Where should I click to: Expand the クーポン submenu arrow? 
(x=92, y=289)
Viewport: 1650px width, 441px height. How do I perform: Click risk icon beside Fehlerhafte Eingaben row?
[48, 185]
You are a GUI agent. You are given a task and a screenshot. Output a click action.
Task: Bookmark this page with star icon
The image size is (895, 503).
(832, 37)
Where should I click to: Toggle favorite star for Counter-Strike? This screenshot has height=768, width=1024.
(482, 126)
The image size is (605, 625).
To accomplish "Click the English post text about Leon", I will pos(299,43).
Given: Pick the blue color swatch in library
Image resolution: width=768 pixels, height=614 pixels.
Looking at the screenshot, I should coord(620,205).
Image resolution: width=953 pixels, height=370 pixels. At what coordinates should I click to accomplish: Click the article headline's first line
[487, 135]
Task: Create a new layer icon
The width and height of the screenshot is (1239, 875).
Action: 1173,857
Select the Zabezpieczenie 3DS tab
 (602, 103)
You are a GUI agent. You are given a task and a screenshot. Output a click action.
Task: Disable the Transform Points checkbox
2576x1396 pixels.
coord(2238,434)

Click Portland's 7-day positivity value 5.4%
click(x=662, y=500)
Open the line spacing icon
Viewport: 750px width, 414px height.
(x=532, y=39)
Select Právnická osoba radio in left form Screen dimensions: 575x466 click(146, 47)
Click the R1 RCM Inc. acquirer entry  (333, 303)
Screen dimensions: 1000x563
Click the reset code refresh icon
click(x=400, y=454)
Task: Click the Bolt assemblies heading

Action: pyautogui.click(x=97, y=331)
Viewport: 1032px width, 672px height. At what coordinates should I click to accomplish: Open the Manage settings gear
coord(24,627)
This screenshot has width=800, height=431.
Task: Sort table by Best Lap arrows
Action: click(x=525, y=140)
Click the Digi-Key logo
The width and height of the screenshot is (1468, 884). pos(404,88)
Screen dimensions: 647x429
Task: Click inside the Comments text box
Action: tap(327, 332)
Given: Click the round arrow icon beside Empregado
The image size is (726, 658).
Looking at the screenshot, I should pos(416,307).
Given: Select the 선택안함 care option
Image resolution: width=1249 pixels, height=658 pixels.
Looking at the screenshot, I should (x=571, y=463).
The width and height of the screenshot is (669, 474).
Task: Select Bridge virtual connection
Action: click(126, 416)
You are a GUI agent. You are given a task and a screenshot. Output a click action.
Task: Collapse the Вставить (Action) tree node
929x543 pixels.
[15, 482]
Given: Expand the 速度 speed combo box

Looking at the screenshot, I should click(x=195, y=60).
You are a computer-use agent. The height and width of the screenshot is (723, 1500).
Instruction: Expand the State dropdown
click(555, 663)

******************************

■ **Work task**
Give back exactly the lines beginning at the one with "The image size is (726, 658)." and ending at the final line of the material; both boundary lines belong in it.

■ **Answer box**
The image size is (726, 658).
Looking at the screenshot, I should pos(416,307).
Given: Select the 선택안함 care option
Image resolution: width=1249 pixels, height=658 pixels.
Looking at the screenshot, I should (x=571, y=463).
The width and height of the screenshot is (669, 474).
Task: Select Bridge virtual connection
Action: click(126, 416)
You are a GUI agent. You are given a task and a screenshot. Output a click action.
Task: Collapse the Вставить (Action) tree node
929x543 pixels.
[15, 482]
Given: Expand the 速度 speed combo box

Looking at the screenshot, I should click(x=195, y=60).
You are a computer-use agent. The height and width of the screenshot is (723, 1500).
Instruction: Expand the State dropdown
click(555, 663)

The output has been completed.